## Trecho citado
◆ ◆ ◆ ◆ ◆ ◆ ◆
2.1 Block chain e o experimento bitcoin

Em outubro de 2008, Satoshi Nakamoto publicou, para um seleto grupo de entusiastas da criptografia, no domínio bitcoin.org, um ensaio, de nome “Bitcoin: A Peer-to-Peer Electronic Cash System”, cuja tradução é “Bitcoin: Um sistema de Dinheiro Eletrônico Par-à-Par”, onde detalhava sua proposta para um sistema de dinheiro eletrônico sem a validação de um terceiro de confiança. Vale destacar que, até hoje, Satoshi Nakamoto ainda permanece desconhecido, sendo tratado apenas como um pseudônimo de uma pessoa ou um grupo de pessoas que desenvolveu a ideia para a Block Chain.

No documento, Satoshi detalha como, usando um sistema complexo que utilizava conceitos de criptografia, era possível criar uma sequência (corrente, ou ‘chain’) de dados (bloco, ou ‘block’) que nunca se repetia e, com apenas o trabalho exercido para criar a corrente, era possível garantir sua autenticidade perante fraudes.

Mas como se pode perceber, o que viria a ser chamado de Block Chain estava atrelada ao Bitcoin quase que por um cordão umbilical, já que, sem esta tecnologia, o Bitcoin não poderia ter existido, ou seja, para suprir os interesses da criação de uma moeda digital, a Block Chain precisava surgir.
◆ ◆ ◆ ◆ ◆ ◆ ◆
## Dados fornecidos
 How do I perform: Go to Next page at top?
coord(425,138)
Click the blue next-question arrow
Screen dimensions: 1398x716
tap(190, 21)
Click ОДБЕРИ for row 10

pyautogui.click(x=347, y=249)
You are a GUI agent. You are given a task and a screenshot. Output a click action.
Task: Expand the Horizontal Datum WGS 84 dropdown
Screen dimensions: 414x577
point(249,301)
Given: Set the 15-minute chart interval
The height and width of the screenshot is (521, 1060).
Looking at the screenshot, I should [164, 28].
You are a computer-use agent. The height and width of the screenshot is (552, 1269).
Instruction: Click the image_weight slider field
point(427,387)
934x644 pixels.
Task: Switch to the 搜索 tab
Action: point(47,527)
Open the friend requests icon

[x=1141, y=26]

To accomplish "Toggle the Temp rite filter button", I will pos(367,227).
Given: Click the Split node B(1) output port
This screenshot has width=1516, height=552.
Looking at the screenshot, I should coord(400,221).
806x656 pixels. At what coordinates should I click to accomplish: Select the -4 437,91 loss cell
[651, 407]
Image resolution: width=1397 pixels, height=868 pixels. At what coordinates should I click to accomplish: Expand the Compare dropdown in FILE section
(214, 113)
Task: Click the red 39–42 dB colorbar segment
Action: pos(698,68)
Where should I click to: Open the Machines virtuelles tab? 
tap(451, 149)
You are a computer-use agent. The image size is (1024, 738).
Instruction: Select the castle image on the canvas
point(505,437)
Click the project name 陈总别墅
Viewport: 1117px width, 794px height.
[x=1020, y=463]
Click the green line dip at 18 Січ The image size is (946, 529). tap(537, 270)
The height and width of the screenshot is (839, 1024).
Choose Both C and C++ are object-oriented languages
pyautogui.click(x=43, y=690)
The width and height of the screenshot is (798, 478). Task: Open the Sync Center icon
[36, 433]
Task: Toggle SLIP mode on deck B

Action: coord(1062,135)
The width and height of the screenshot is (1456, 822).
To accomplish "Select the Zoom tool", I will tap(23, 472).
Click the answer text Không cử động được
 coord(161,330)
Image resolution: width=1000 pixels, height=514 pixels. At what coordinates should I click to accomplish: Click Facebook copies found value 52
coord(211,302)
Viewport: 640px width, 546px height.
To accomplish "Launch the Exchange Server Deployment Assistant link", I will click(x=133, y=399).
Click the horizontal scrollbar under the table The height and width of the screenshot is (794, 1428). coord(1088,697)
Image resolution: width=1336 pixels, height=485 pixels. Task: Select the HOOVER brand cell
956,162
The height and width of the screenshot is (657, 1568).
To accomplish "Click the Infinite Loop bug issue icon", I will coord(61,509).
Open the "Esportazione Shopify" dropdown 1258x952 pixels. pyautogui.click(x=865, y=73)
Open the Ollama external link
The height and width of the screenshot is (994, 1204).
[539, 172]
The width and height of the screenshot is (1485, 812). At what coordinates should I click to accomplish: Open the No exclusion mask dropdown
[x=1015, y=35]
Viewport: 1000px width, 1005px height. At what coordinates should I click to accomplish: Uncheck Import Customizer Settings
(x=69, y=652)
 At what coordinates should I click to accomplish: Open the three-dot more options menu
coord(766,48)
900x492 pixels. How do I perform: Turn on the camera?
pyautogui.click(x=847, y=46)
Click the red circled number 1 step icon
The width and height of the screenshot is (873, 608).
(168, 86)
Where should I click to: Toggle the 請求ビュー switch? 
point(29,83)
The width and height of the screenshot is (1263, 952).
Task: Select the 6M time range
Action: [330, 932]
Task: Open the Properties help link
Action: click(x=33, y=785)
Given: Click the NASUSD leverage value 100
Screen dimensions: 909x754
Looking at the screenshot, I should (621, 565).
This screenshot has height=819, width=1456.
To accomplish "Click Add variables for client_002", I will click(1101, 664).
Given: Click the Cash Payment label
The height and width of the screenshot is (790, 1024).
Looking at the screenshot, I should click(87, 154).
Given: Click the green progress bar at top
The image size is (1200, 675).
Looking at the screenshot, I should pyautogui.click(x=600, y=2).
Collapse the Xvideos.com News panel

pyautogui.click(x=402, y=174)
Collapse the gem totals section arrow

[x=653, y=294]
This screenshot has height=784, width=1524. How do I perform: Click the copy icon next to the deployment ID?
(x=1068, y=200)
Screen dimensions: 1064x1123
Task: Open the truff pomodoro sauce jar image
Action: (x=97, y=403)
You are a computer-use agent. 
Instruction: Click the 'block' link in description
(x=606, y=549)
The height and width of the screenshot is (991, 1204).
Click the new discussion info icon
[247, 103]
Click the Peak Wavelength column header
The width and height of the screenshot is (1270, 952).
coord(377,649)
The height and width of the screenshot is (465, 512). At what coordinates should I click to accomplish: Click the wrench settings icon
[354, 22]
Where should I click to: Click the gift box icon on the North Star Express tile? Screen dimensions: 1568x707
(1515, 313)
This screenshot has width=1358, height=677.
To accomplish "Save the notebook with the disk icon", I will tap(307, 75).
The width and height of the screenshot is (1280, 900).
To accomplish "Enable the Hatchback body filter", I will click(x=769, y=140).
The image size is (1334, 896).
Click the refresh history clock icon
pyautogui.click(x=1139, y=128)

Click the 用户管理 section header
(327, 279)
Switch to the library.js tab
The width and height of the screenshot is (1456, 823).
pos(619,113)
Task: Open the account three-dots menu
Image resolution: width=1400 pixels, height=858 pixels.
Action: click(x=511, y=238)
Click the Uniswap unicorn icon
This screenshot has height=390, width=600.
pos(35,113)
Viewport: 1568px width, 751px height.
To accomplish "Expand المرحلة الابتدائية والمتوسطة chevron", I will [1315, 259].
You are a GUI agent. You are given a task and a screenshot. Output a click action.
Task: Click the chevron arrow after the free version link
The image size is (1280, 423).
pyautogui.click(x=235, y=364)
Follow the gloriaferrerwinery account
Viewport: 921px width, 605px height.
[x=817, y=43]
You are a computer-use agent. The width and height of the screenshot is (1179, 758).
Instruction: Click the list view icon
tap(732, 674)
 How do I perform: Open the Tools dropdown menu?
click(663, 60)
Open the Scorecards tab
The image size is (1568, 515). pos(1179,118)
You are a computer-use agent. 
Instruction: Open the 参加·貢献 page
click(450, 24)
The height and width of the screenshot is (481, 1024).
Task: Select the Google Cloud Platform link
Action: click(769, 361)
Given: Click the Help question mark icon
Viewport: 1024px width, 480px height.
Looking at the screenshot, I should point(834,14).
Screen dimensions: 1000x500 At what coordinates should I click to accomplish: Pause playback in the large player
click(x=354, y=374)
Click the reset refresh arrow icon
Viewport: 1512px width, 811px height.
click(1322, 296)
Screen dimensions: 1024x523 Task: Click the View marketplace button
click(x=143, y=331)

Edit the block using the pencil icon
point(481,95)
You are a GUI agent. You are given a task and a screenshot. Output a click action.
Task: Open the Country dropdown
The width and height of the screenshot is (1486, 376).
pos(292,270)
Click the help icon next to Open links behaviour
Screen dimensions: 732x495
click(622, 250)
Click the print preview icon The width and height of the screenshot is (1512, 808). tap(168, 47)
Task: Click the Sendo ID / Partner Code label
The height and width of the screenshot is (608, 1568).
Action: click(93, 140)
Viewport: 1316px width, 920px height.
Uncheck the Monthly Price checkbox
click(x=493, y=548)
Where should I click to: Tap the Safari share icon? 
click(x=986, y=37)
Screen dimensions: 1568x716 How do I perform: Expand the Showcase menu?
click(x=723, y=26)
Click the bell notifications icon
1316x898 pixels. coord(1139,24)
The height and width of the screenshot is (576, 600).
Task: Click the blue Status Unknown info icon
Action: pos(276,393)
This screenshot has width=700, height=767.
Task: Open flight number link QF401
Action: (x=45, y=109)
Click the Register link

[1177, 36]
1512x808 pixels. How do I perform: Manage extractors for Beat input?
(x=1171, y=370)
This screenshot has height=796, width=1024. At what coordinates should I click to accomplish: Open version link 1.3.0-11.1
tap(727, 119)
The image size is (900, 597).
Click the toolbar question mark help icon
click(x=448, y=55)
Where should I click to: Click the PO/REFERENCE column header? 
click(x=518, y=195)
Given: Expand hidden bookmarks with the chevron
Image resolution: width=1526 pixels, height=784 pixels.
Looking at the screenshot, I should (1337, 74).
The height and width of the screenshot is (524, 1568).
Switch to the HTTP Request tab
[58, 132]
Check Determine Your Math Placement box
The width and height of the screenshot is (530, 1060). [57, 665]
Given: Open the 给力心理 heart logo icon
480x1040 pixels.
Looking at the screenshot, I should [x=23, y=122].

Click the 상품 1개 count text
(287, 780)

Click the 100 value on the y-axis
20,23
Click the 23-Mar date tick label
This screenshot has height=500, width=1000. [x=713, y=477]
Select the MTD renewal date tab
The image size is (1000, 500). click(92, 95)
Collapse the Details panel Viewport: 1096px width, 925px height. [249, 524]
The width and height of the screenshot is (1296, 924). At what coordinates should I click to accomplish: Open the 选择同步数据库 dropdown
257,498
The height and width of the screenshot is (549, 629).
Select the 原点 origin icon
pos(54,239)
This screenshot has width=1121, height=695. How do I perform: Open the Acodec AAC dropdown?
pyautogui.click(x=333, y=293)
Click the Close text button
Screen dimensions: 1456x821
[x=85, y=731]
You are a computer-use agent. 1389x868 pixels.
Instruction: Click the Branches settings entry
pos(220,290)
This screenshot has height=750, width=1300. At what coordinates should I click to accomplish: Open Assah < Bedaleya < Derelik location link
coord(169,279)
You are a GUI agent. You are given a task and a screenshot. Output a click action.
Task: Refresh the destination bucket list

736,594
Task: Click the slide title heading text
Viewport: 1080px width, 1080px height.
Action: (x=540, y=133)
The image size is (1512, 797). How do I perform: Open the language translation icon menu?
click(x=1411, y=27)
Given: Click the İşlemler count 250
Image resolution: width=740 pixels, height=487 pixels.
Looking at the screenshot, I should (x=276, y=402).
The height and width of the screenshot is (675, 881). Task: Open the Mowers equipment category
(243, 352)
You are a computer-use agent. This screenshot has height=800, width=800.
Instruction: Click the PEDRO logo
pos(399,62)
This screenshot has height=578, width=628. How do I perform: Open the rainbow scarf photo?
◆ ◆ ◆ ◆ ◆ ◆ ◆
## Tarefas a fazer
(1) Com base no trecho sobre o Bitcoin, responda:
(a) Em que mês e ano o ensaio foi publicado?
(b) Em qual domínio ele foi publicado?
(c) Sem qual tecnologia o Bitcoin não poderia ter existido?
(2) Transcreva a parte do trecho sobre o Bitcoin entre "No documento, Satoshi" e "autenticidade perante fraudes.", com as duas pontas incluídas.

## Respostas das tarefas
(1)
(a) Em outubro de 2008.
(b) No domínio bitcoin.org.
(c) Sem a Block Chain.

(2)
No documento, Satoshi detalha como, usando um sistema complexo que utilizava conceitos de criptografia, era possível criar uma sequência (corrente, ou ‘chain’) de dados (bloco, ou ‘block’) que nunca se repetia e, com apenas o trabalho exercido para criar a corrente, era possível garantir sua autenticidade perante fraudes.